The holiday season brings lots of travel -- visiting family and friends, taking vacations. If you have ever traveled and experienced jet lag, you know that you can feel that you are just not quite fully functioning (particularly when traveling east) when you arrive at your destination. A new study shows that this particular effect of jet lag may linger longer than we realize.
Researchers at The University of California at Berkley conducted an interesting experiment. They used an animal model in which they compared the performance and memory tasks of jet lagged hamsters against a control group. The researchers learned that jet lag affects the part of the brain responsible for memory and learning:
- It limits the growth of brain cells and reduces brain activity.
- It leads to memory and learning problems.
- Even a month after recovering, subjects were still suffering from its effects.
Lance Kriegsfeld, UC Berkley associate professor of psychology and the author of the study, commented, "What this says is that, whether you are a flight attendant, medical resident, or rotating shift worker, repeated disruption of circadian rhythms is likely going to have a long-term impact on your cognitive behavior and function."
I could not agree with him more.
Anyone who travels or works a rotating shift can experience jet lag and not even realize it. Since this was an animal experiment, we can't ask the participants if they noticed feeling any different, or if they had any difficulty learning something new. Even so, this study sheds light on some astounding implications of jet lag for various professionals:
- Pilots learning new flight routes.
- Medical residents practicing new surgical techniques or recognizing unfamiliar states of diseases.

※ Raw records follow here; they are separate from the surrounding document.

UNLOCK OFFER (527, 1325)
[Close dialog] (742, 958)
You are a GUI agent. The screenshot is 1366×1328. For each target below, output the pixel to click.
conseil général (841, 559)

- Shift workers dealing with different job responsibilities, rotations, or assembly methods.
Jet lag could be the cause of many simple errors.
I have written about jet lag before; "jet lag" is usually the result of crossing several time zones in a short period of time, without allowing for your body to time to adjust for the changes in time. Your body will typically adjust at the rate of one to two time zones per day, so if you cross six time zones, your body will naturally make the adjustment to the time change in about three to five days. Though shift workers may not physically cross over time zones, their days and nights fluctuate according to their work schedule, which throws off their biological clock.
Whether you are traveling across the country, or picking up a holiday shift, here are some simple things to help fight jet lag (and keep your brain healthy):
- Time your flights. If you are only flying over two to three zones, avoid the "red eye" flights as much as possible. Remember, jet lag is worse if you traveling east.
- Get outside and get some sunlight! Light helps reset your circadian rhythm and reduces the effects of jet lag.
- Adjust with exercise. Exercise also helps reset your biological clock. I would not suggest running a marathon, but while you are outside getting sunlight, consider taking a brisk walk.
- Avoid alcohol and caffeine. Both will negatively affect your sleep cycle, which will already be slightly off.
- Resist napping on the plane. You may need to fall asleep earlier than your body is used to at your new destination. Being a little more tired could be helpful.
- Melatonin might not be the best answer; the studies on its effectiveness are mixed. As I have "blogged" before melatonin often comes in an overdose amount -- we're talking anything over one milligram. It's important to check with your doctor before taking this hormone.
- Consider a jet lag calculator app. These can help guide you through overcoming and preventing jet lag. Virgin Atlantic offers one that I enjoy from Mental Workout.
Have a happy holiday season, and sleep well.